A soberania alimentar e a proteção dos produtores contra a volatilidade do mercado e as alterações climáticas estiveram no centro dos debates da 1ª Conferência Nacional de Segurança Alimentar e Nutricional. Durante o evento, o Presidente da República, Daniel Francisco Chapo, destacou o papel estratégico do Instituto de Cereais de Moçambique (ICM) como a principal ferramenta para assegurar preços de referência justos e actuar como comprador de último recurso da produção nacional.
Para dar resposta a este compromisso governamental, o Director-Geral do ICM, Luís Jobe Fazenda, assumiu destaque ao intervir como orador no Painel 3. Sob o lema “A Contribuição do ICM Para o Fortalecimento dos Sistemas Alimentares Face Às Mudanças Climáticas”, a apresentação colocou em evidência a urgência de implementar soluções logísticas modernas e redes de armazenamento de cereais mais eficazes.

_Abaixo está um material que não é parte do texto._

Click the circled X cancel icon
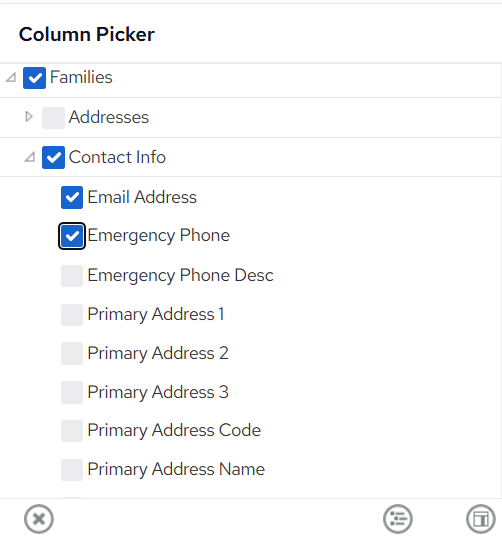The width and height of the screenshot is (502, 541). [39, 519]
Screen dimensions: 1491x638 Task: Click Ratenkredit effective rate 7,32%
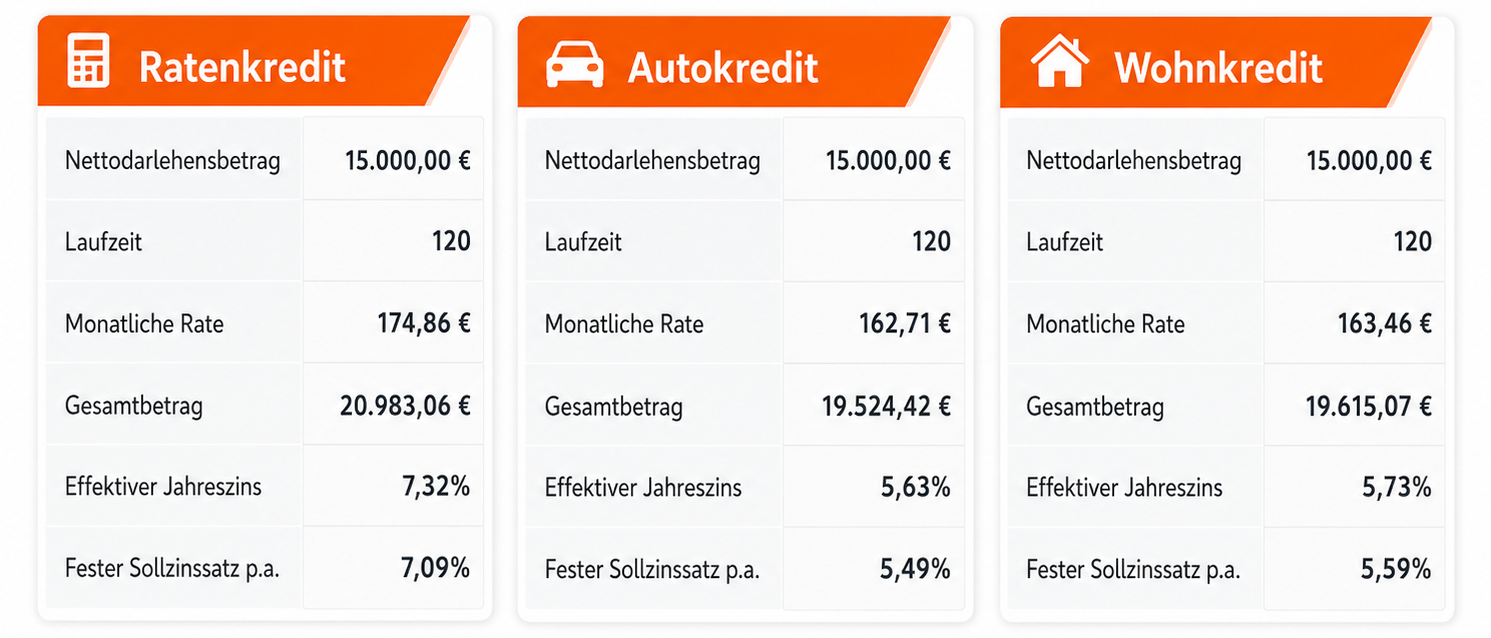point(435,487)
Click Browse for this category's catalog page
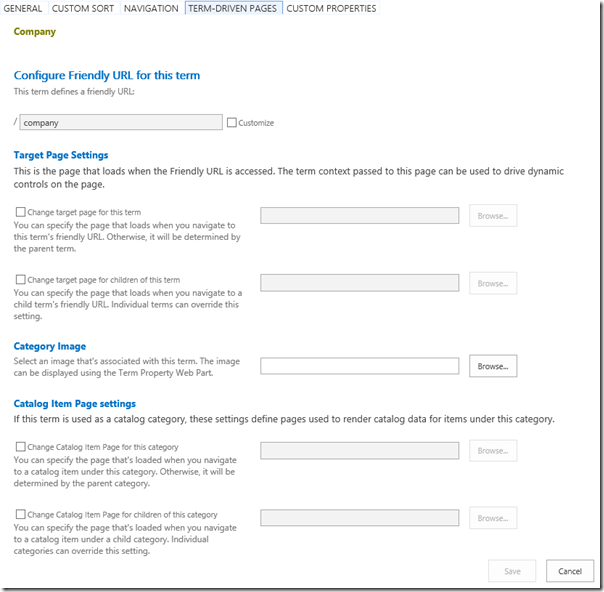This screenshot has height=592, width=604. (x=493, y=451)
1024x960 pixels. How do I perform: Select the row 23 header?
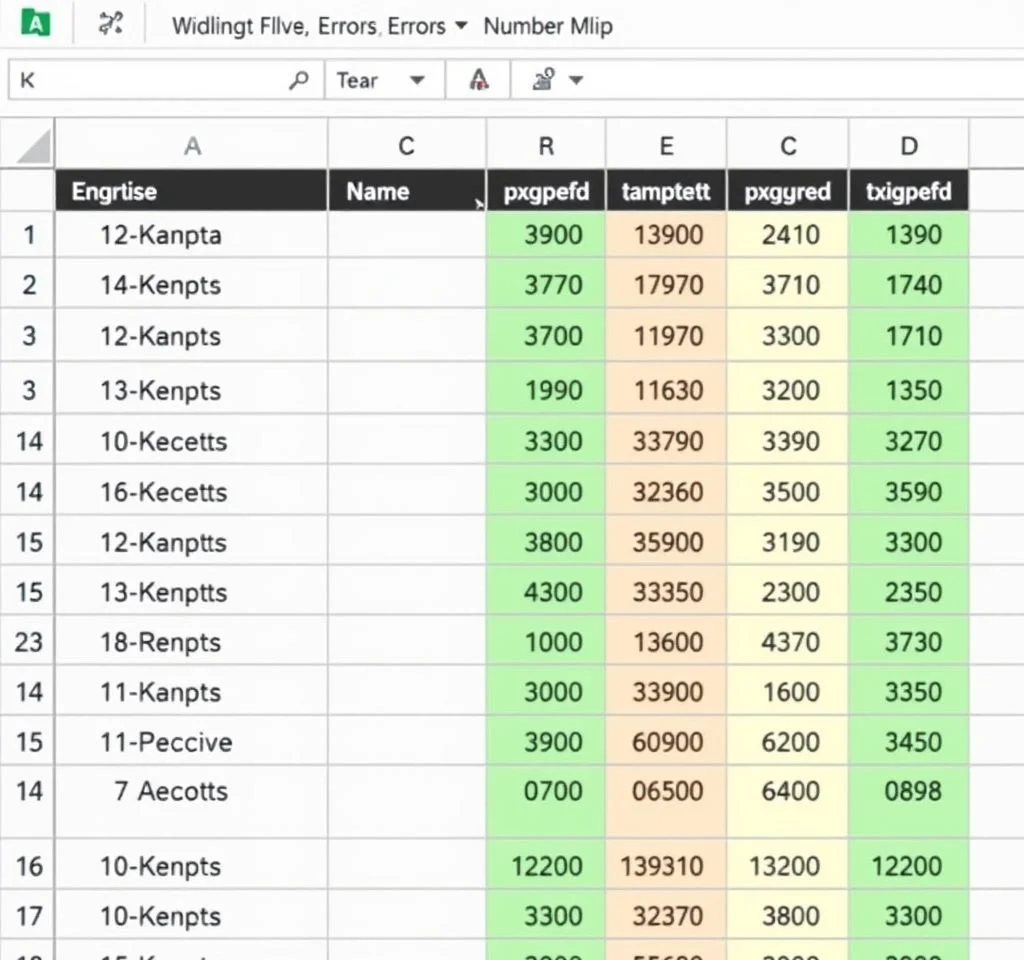point(28,641)
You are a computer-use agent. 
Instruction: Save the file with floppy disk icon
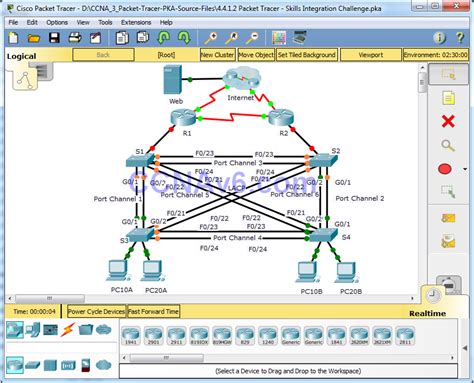(54, 38)
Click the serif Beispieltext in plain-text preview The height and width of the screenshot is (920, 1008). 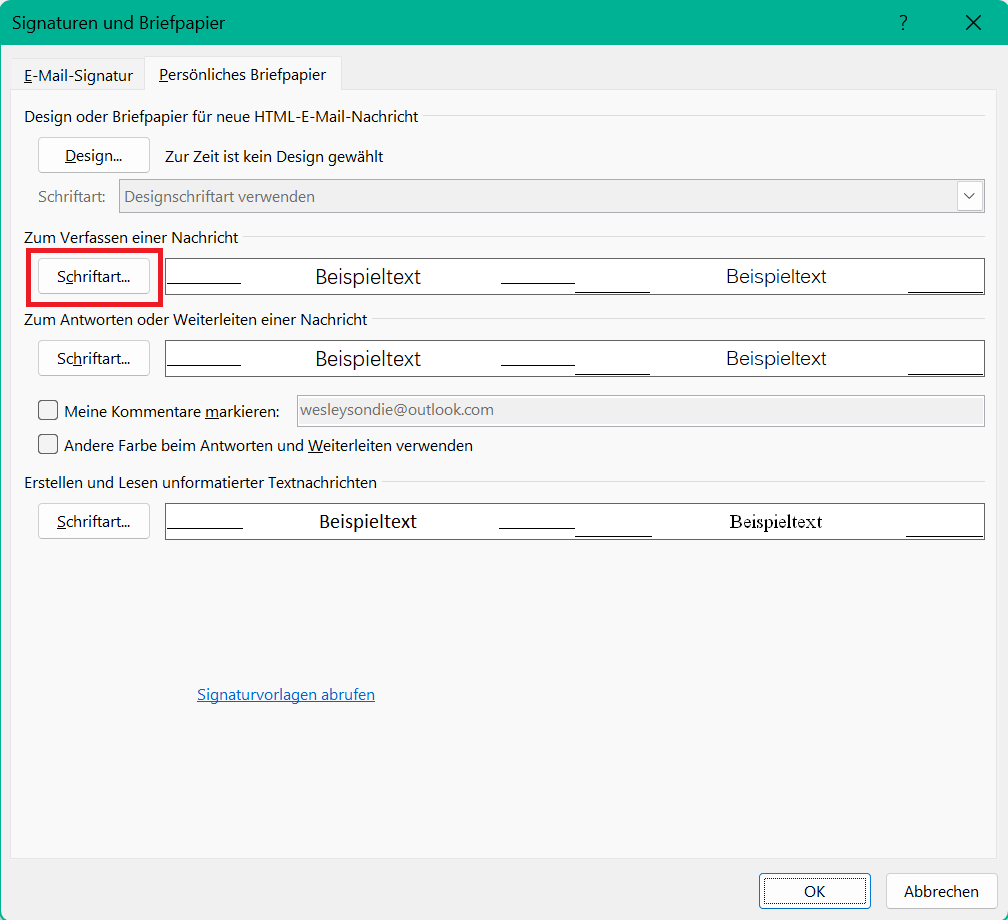tap(776, 521)
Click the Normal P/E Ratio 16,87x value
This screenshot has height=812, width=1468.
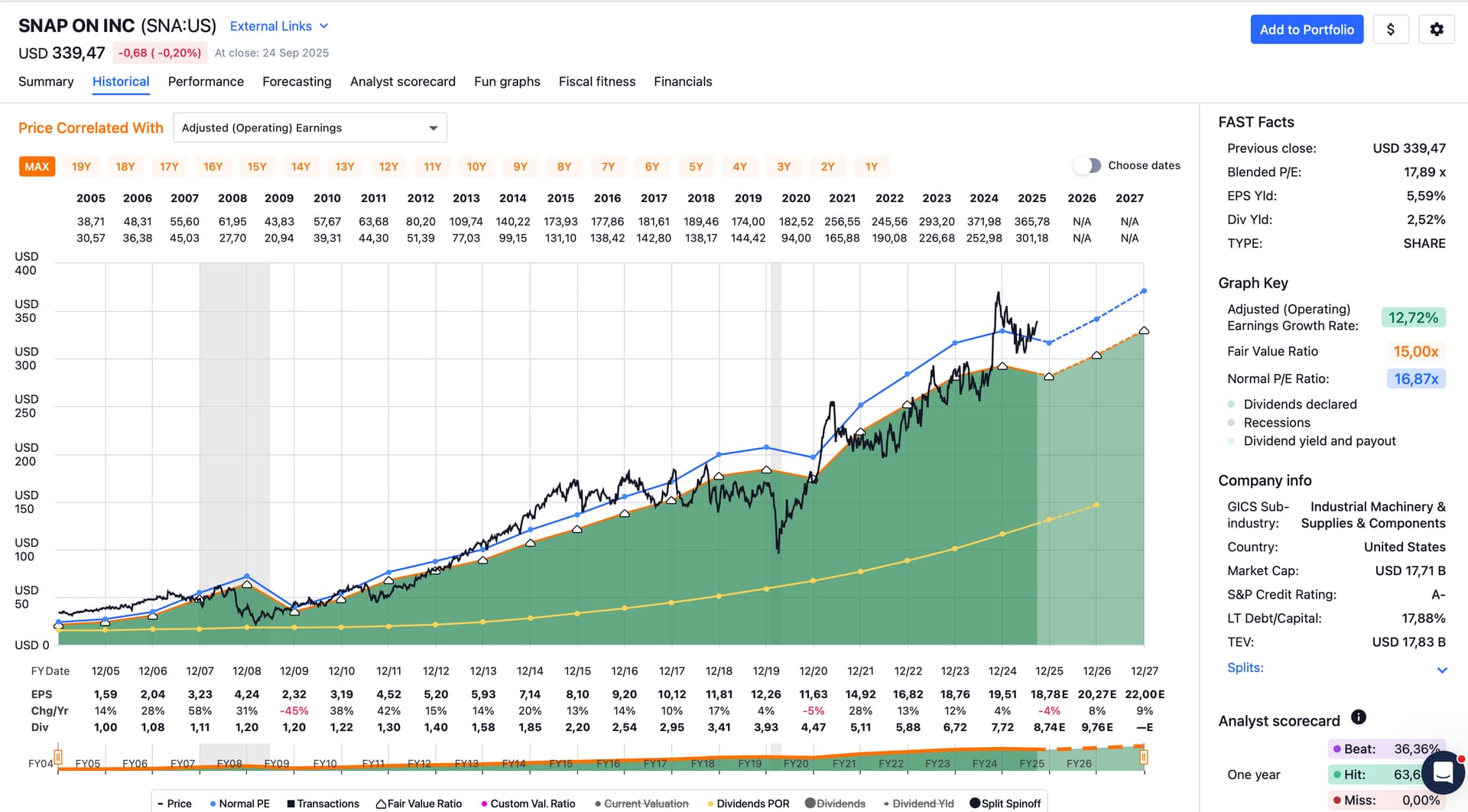(1415, 379)
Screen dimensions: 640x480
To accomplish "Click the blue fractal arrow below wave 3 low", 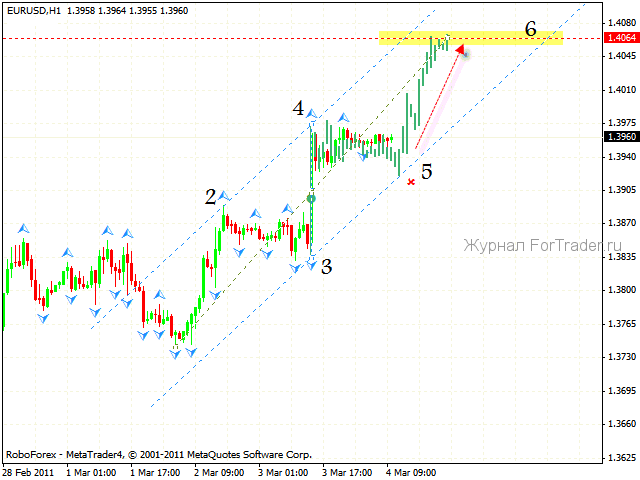I will click(311, 261).
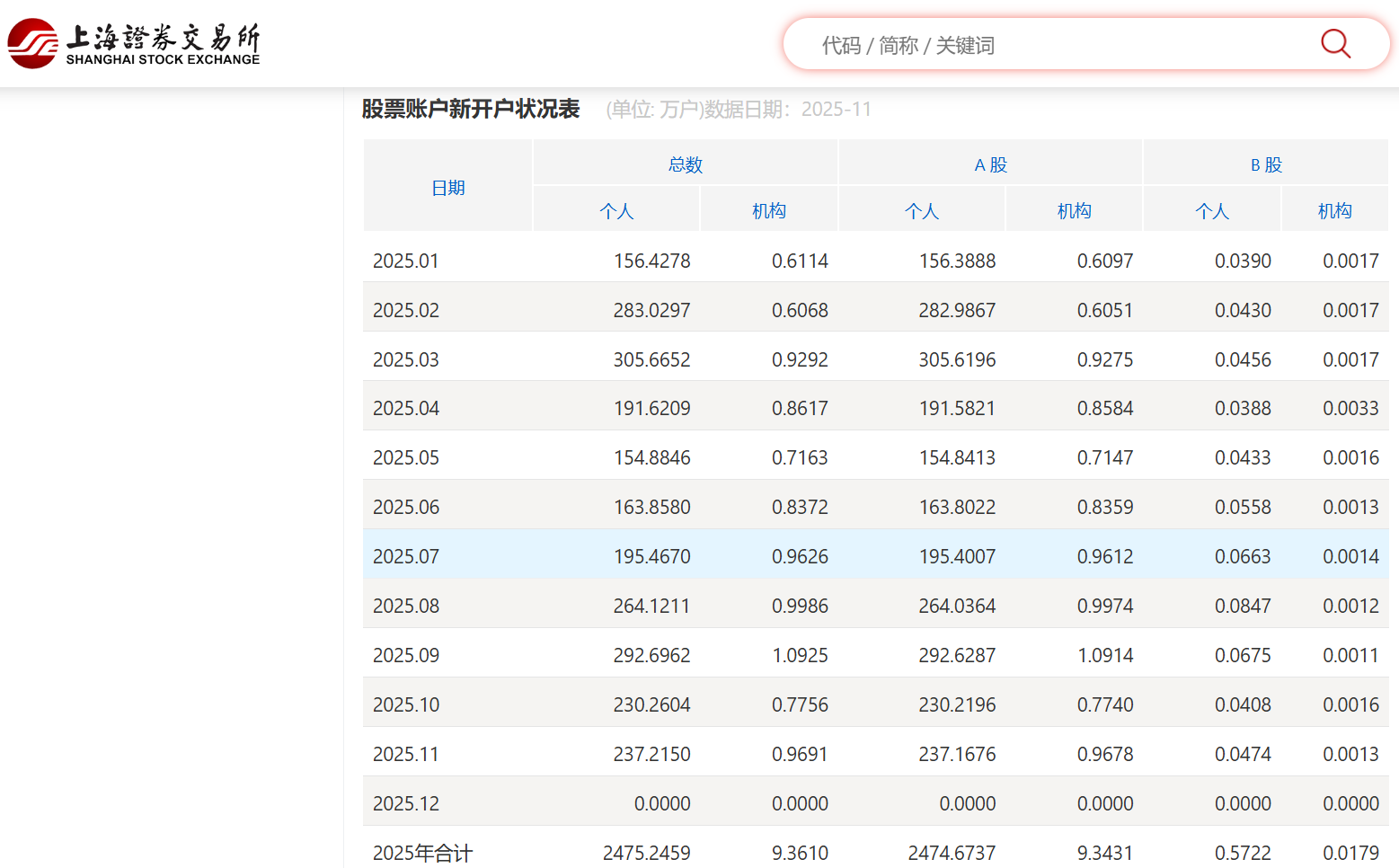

O foco central recai sobre a criação de mecanismos capazes de mitigar os impactos dos choques ambientais na agricultura familiar e comercial, garantindo que o escoamento da produção não seja comprometido pela vulnerabilidade climática. A estratégia visa consolidar o papel institucional do ICM na estabilização dos mercados locais e no reforço da resiliência das cadeias de valor alimentar em todo o território nacional.